Logans Worte waren nur ein Flüstern, aber sie waren so intensiv, dass ich Gänsehaut bekam.
Mit meinen Fingern drehte ich sein Kinn in meine Richtung.
"Logan Drakeson, du wirst da jetzt rein gehen und es hinter dich bringen", meinte ich selbstsicher und nickte leicht.
Er lächelte mich sanft an und legte seine Lippen kurz auf meine.
"Ohne dich, wäre ich schonmal nicht hier, also denke ich, sollte ich etwas daraus machen", meinte er zuversichtlich, obwohl ich immernoch Zweifel in seinen Augen sah.
"Jetzt komm!", wisperte ich und zog ihn am Arm in Richtung Gefängnisgebäude.
Zuerst wurden unsere Personalien aufgenommen, dann wurden wir abgescannt und schließlich in einen Warteraum geführt.
Ich merkte, wie Logan leicht nervös wurde, genauso wie ich. Leicht drückte ich seine Hand, die wir hielten, dann sah er mich lächelnd an.
Ich war mehr als stolz auf Logan.
Er hatte sich tatsächlich dazu aufgerafft seinen Vater nach geschlagenen fünf Jahren das erste Mal zu besuchen, zwar mit ein paar Streitereien, aber er hatte mir schließlich zugestimmt.
"Logan und Annabelle Drakeson, bitte", rief uns ein Polizist auf und brachte uns in einen größeren Raum.
Auf der einen Seite befanden sich Familien, Freunde, Zivilisten jener Art, aber alle frei. Auf der anderen Seite waren alle Sträflinge, die in orangenen Overrolls von Polizisten bewacht wurden. Wir wurden sorgfältig durch eine panzerglasgestützte Mauer getrennt.
Wir liefen vorsichtig zu Platz 8, wo bereits ein Mann mit Gefängnisklamotten auf uns wartete.
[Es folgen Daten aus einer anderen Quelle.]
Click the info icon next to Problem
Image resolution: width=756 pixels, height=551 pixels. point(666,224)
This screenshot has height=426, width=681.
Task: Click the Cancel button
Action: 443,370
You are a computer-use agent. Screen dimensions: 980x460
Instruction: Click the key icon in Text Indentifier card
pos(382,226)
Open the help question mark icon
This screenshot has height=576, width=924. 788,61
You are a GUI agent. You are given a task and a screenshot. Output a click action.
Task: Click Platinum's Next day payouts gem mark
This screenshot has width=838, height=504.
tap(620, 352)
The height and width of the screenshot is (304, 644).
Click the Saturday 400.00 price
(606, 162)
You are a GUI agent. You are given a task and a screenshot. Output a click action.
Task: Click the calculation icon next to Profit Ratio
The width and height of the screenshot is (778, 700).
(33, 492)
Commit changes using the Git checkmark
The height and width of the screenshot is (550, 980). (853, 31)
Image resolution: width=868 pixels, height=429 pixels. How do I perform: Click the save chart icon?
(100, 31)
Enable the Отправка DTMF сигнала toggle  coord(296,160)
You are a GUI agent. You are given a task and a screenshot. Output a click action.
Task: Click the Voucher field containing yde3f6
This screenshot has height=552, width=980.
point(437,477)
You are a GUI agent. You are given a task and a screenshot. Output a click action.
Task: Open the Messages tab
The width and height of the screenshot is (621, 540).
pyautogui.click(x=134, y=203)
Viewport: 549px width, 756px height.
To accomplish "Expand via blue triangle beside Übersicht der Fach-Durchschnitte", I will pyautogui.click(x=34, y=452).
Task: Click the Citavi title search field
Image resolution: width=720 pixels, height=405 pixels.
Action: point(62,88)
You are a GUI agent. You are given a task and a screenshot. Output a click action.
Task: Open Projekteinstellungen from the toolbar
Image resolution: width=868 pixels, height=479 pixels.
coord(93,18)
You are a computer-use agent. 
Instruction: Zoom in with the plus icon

Überrascht sah er uns an, dann änderte sich sein Blick zu einem bösen Lächeln.
"Annabelle, Logan! Mit euch hätte ich nun wirklich nicht gerechnet!", sagte Joseph und stützte sich auf den Ellebogen ab.
Logan sah ihn mit einem bedrohlichen Blick an und schob sich vor mich, obwohl das Panzerglas uns schützte.
"Und wie ich sehe, hat sich nicht so viel geändert in den 1826 Tagen, die ich hier bin", schmunzelte er und sah zwischen uns hin und her.
"Manche Beziehungen ändern sich eben nie", gab Logan giftig zurück, sodass ich ihn am Arm mit dem Ellenbogen anstieß.
"Und wie ich sehe, habt ihr euch kein bisschen verändert."
"Wie ich sehe, du auch nicht", schnaubte Logan und lehnte sich zurück. "Du bist genauso abscheulich und bösartig, wie ich dich kenne."
Lachend lehnte Joseph sich zurück.
"Oh, Logan! Der kleine freche Junge geblieben", lächelte er und sah seinen Sohn von oben bis unten an. Sein Blick blieb stehen und raubte ihm für einen kurzen Moment die Gelassenheit.
"Anscheinend hat sich doch etwas geändert", flüsterte er und sah mich an. "Nicht war, Mrs Drakeson?"
Tief atmete ich aus und sah auf meine Hände. Der goldene Ring an meinem Finger verriet den Aspekt, den Joseph meinte.
Es stimmt, Logan und ich hatten vor etwa einem Jahr 'Ja' zueinander gesagt und ich war glücklicher denn je.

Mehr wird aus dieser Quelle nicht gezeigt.